* START Recorded data *

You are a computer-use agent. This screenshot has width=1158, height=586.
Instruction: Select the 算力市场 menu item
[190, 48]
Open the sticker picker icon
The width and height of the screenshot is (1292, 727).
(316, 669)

* END Recorded data *

# Task:
List every line of the records above as a numbered list, leaving out blank lines.

# Result:
1. You are a computer-use agent. This screenshot has width=1158, height=586.
2. Instruction: Select the 算力市场 menu item
3. [190, 48]
4. Open the sticker picker icon
5. The width and height of the screenshot is (1292, 727).
6. (316, 669)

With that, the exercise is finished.